### WORK REQUIRED
Repeat the data below with no changes.

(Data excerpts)
━━━━━━━━━━━━━━━━
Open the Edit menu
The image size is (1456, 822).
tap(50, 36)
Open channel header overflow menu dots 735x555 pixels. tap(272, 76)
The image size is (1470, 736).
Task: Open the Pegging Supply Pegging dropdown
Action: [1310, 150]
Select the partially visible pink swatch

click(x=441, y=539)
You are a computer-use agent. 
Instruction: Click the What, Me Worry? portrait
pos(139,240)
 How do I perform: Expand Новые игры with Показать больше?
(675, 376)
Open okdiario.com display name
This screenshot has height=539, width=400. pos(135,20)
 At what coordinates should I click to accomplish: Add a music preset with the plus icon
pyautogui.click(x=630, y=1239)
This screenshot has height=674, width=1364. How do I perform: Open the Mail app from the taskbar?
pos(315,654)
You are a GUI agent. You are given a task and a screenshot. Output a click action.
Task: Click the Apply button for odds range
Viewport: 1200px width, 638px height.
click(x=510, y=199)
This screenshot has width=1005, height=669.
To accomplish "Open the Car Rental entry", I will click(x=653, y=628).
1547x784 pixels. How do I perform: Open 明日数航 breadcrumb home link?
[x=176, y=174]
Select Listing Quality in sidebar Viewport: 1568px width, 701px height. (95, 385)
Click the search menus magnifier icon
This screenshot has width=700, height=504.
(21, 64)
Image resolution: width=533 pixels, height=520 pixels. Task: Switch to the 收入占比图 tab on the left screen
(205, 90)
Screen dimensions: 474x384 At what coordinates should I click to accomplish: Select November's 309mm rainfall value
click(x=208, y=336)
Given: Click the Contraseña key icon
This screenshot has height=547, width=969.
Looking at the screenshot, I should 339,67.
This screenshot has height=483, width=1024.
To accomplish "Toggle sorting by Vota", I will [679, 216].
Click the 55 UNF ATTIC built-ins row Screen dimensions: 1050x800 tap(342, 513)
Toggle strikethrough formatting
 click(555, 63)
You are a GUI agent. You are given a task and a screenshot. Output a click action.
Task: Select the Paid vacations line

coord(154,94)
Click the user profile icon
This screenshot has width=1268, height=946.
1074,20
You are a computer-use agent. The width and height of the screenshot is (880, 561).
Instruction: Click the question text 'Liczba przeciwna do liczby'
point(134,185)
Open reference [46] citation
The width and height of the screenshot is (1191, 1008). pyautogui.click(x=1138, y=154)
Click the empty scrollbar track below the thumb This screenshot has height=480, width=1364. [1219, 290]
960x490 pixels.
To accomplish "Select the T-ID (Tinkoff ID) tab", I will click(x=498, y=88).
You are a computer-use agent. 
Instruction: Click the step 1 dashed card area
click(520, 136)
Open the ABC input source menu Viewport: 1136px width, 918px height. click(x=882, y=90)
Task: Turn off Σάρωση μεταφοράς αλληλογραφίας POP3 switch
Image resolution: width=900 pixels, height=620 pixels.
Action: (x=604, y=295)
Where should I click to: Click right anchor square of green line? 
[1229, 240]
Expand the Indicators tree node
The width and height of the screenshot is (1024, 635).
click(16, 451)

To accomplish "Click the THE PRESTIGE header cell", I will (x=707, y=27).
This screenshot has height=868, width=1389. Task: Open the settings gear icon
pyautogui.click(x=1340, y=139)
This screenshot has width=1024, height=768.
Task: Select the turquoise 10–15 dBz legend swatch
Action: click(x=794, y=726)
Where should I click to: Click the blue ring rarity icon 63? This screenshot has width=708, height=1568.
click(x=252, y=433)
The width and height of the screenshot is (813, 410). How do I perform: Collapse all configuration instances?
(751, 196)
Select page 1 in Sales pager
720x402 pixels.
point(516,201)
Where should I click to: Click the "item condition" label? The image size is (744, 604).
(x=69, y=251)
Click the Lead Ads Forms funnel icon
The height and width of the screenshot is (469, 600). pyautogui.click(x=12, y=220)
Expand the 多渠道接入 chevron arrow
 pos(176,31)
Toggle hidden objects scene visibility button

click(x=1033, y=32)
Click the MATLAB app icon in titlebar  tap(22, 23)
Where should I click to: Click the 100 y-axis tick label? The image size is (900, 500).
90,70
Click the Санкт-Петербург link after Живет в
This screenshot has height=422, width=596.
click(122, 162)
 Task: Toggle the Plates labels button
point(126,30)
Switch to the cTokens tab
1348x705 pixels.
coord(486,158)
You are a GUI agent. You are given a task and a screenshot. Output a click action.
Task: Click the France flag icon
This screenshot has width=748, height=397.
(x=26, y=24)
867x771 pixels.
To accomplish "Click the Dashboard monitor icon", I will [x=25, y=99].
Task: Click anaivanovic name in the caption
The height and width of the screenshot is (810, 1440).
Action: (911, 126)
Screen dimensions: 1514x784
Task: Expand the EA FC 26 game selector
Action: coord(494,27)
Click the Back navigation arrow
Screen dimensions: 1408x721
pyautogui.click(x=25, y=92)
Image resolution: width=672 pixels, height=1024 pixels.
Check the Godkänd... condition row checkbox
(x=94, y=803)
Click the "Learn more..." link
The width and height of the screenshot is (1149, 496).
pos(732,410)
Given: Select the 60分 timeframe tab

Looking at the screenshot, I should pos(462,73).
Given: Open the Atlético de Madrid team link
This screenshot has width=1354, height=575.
━━━━━━━━━━━━━━━━
### TASK SOLUTION
Open the Edit menu
The image size is (1456, 822).
tap(50, 36)
Open channel header overflow menu dots 735x555 pixels. tap(272, 76)
The image size is (1470, 736).
Task: Open the Pegging Supply Pegging dropdown
Action: [1310, 150]
Select the partially visible pink swatch

click(x=441, y=539)
You are a computer-use agent. 
Instruction: Click the What, Me Worry? portrait
pos(139,240)
 How do I perform: Expand Новые игры with Показать больше?
(675, 376)
Open okdiario.com display name
This screenshot has height=539, width=400. pos(135,20)
 At what coordinates should I click to accomplish: Add a music preset with the plus icon
pyautogui.click(x=630, y=1239)
This screenshot has height=674, width=1364. How do I perform: Open the Mail app from the taskbar?
pos(315,654)
You are a GUI agent. You are given a task and a screenshot. Output a click action.
Task: Click the Apply button for odds range
Viewport: 1200px width, 638px height.
click(x=510, y=199)
This screenshot has width=1005, height=669.
To accomplish "Open the Car Rental entry", I will click(x=653, y=628).
1547x784 pixels. How do I perform: Open 明日数航 breadcrumb home link?
[x=176, y=174]
Select Listing Quality in sidebar Viewport: 1568px width, 701px height. (95, 385)
Click the search menus magnifier icon
This screenshot has width=700, height=504.
(21, 64)
Image resolution: width=533 pixels, height=520 pixels. Task: Switch to the 收入占比图 tab on the left screen
(205, 90)
Screen dimensions: 474x384 At what coordinates should I click to accomplish: Select November's 309mm rainfall value
click(x=208, y=336)
Given: Click the Contraseña key icon
This screenshot has height=547, width=969.
Looking at the screenshot, I should 339,67.
This screenshot has height=483, width=1024.
To accomplish "Toggle sorting by Vota", I will [679, 216].
Click the 55 UNF ATTIC built-ins row Screen dimensions: 1050x800 tap(342, 513)
Toggle strikethrough formatting
 click(555, 63)
You are a GUI agent. You are given a task and a screenshot. Output a click action.
Task: Select the Paid vacations line

coord(154,94)
Click the user profile icon
This screenshot has width=1268, height=946.
1074,20
You are a computer-use agent. The width and height of the screenshot is (880, 561).
Instruction: Click the question text 'Liczba przeciwna do liczby'
point(134,185)
Open reference [46] citation
The width and height of the screenshot is (1191, 1008). pyautogui.click(x=1138, y=154)
Click the empty scrollbar track below the thumb This screenshot has height=480, width=1364. [1219, 290]
960x490 pixels.
To accomplish "Select the T-ID (Tinkoff ID) tab", I will click(x=498, y=88).
You are a computer-use agent. 
Instruction: Click the step 1 dashed card area
click(520, 136)
Open the ABC input source menu Viewport: 1136px width, 918px height. click(x=882, y=90)
Task: Turn off Σάρωση μεταφοράς αλληλογραφίας POP3 switch
Image resolution: width=900 pixels, height=620 pixels.
Action: (x=604, y=295)
Where should I click to: Click right anchor square of green line? 
[1229, 240]
Expand the Indicators tree node
The width and height of the screenshot is (1024, 635).
click(16, 451)

To accomplish "Click the THE PRESTIGE header cell", I will (x=707, y=27).
This screenshot has height=868, width=1389. Task: Open the settings gear icon
pyautogui.click(x=1340, y=139)
This screenshot has width=1024, height=768.
Task: Select the turquoise 10–15 dBz legend swatch
Action: click(x=794, y=726)
Where should I click to: Click the blue ring rarity icon 63? This screenshot has width=708, height=1568.
click(x=252, y=433)
The width and height of the screenshot is (813, 410). How do I perform: Collapse all configuration instances?
(751, 196)
Select page 1 in Sales pager
720x402 pixels.
point(516,201)
Where should I click to: Click the "item condition" label? The image size is (744, 604).
(x=69, y=251)
Click the Lead Ads Forms funnel icon
The height and width of the screenshot is (469, 600). pyautogui.click(x=12, y=220)
Expand the 多渠道接入 chevron arrow
 pos(176,31)
Toggle hidden objects scene visibility button

click(x=1033, y=32)
Click the MATLAB app icon in titlebar  tap(22, 23)
Where should I click to: Click the 100 y-axis tick label? The image size is (900, 500).
90,70
Click the Санкт-Петербург link after Живет в
This screenshot has height=422, width=596.
click(122, 162)
 Task: Toggle the Plates labels button
point(126,30)
Switch to the cTokens tab
1348x705 pixels.
coord(486,158)
You are a GUI agent. You are given a task and a screenshot. Output a click action.
Task: Click the France flag icon
This screenshot has width=748, height=397.
(x=26, y=24)
867x771 pixels.
To accomplish "Click the Dashboard monitor icon", I will [x=25, y=99].
Task: Click anaivanovic name in the caption
The height and width of the screenshot is (810, 1440).
Action: (911, 126)
Screen dimensions: 1514x784
Task: Expand the EA FC 26 game selector
Action: coord(494,27)
Click the Back navigation arrow
Screen dimensions: 1408x721
pyautogui.click(x=25, y=92)
Image resolution: width=672 pixels, height=1024 pixels.
Check the Godkänd... condition row checkbox
(x=94, y=803)
Click the "Learn more..." link
The width and height of the screenshot is (1149, 496).
pos(732,410)
Given: Select the 60分 timeframe tab

Looking at the screenshot, I should pos(462,73).
Given: Open the Atlético de Madrid team link
This screenshot has width=1354, height=575.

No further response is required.